County goes ‘Goonies’ with museum approval

Published 4:00 pm Wednesday, December 16, 2009

The old Clatsop County jail is in position to become the Oregon Film Museum, after the Clatsop County Board of Commissioners authorized a five-year lease for the Clatsop County Historical Society to occupy the space starting Jan.1.

Historical Society Executive Director McAndrew Burns answered questions from the board about how the museum could be expected to draw visitors to the county. A significant portion of the museum would be devoted to the movie, “The Goonies,” which was filmed in several locations in the county almost 25 years ago.

“The 25th is going to be big,” Burns said, about this summer. At the 20th anniversary, people from around the world flocked to the historical society’s Heritage Museum, making for the busiest summer in its history. “Easily more than a thousand.”

To free up the space, the county approved a lease for its building and grounds department to move to a new location at the same rental rate the department now pays to the county. The department will go to the old Morris Glass building’s garage-workshop area, and will pay the owners, Astoria Business Park, LLC, $1 per year to occupy the space.

Commissioners discussed one concern about the museum: how tourists’ cars would be accommodated within the already busy street and parking lot around the jail building and courthouse. County Manager Duane Cole said he was confident he could work with the city to find a solution.

Burns said the new museum, devoted to the many films that have been shot in the area, would be “good for the state, good for the county, and good for the city.”

In unrelated action Wednesday, the commissioners also signed off on a sheriff’s sale auction of the county-owned Carlyle Apartments, a 26-unit complex in Seaside. The auction will be held on Jan 19., and a $1.5 million minimum bid will be requested. The real market value of the property is close to $1.6 million.

The property’s history has been marked with conflict since Clatsop County initially took ownership of the land in the 1930s. It changed hands from the county to the city of Seaside, and then to a private individual who later used it to build a nursing home. In 1993, the structure was converted to apartments, but in 2004, county officials found that the property shouldn’t have been used for anything other than city streets when it was transferred to the city, as outlined in a reversionary clause, allowing the county to sue the owner to get the property back.

-- Provided records --

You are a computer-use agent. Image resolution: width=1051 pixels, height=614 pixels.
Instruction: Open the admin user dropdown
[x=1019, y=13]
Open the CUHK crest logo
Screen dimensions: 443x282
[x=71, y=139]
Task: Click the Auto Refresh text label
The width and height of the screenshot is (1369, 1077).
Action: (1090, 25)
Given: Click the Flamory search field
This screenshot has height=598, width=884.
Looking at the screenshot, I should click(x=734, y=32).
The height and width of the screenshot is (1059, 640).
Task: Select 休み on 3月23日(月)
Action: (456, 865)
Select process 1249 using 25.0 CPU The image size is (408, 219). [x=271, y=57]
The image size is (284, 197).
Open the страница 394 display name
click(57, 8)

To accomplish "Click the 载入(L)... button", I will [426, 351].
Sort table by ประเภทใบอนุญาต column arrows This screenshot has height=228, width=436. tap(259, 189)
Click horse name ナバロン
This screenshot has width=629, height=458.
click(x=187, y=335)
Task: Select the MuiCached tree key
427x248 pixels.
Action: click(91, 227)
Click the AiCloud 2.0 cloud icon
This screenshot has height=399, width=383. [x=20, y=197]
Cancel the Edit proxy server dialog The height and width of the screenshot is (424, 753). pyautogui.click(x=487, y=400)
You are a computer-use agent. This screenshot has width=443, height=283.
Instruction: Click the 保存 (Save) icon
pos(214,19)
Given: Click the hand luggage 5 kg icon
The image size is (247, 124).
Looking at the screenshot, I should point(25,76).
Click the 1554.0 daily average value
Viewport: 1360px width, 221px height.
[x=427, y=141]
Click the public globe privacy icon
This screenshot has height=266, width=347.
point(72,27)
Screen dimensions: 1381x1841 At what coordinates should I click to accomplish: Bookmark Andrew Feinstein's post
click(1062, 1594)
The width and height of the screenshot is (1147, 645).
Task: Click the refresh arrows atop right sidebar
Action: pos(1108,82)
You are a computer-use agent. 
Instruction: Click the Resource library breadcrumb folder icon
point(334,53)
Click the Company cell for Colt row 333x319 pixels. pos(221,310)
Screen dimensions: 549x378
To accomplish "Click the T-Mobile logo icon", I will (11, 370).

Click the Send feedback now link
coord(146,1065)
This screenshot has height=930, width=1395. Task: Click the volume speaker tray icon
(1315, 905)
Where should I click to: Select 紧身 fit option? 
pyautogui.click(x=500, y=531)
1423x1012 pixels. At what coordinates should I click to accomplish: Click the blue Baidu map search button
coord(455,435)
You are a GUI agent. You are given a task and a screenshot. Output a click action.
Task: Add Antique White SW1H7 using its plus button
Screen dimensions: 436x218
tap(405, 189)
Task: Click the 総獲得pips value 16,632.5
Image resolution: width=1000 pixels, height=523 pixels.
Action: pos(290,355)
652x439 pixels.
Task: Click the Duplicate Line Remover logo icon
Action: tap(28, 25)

-- Problems to solve --
[A] In the Oregon Film Museum article, how much will the building and grounds department pay per year for its new space?
[B] Please continue the Oregon Film Museum article from its final sentence.
The material has no connection to the Oregon Film Museum article.

-- Per-task answers --
[A] $1 per year

[B]
Because the county paid $832,183 for the value of the building and other improvements to the property, the remainder after the sale will go to the county’s taxing districts in the area, Cole said, including the city of Seaside and the Seaside School District.

The apartments were slated to be sold to the Clatsop County Housing Authority for low-income apartments, but that deal fell through.

The commissioners also approved a reorganization plan for the county health department, renaming it and focusing it solely on public health services: parent and child health programs, family planning, health information and referral, communicable disease prevention and control, and environmental health. The plan creates a new leadership position, the public health director, with a slimmed-down job description and a thinner salary.

The changes reflect a $41,000 savings, and should more effectively serve the county’s public health needs, said Margo Lalich, the county’s interim public health director. Financial problems have plagued the department in recent years, as expenses exceeded revenue in some service areas.

“There’s so much more depth being added to the department,” she said. Changes will allow the director to spend more time in the public eye, interacting with the community, Lalich said.

Cole said he wants to re-evaluate the department in a year, and see if the new structure is working.

In other business, the board:

? held public hearings on the sale of six parcels of county land to the city of Cannon Beach, then approved the sale. Five of the small, wedge-shaped lots will be used to help stabilize roads in the area around the Hemlock Street “S” curves;

? approved the formal categorization of 37 tax lots and the Cedar Street wetlands properties in Warrenton.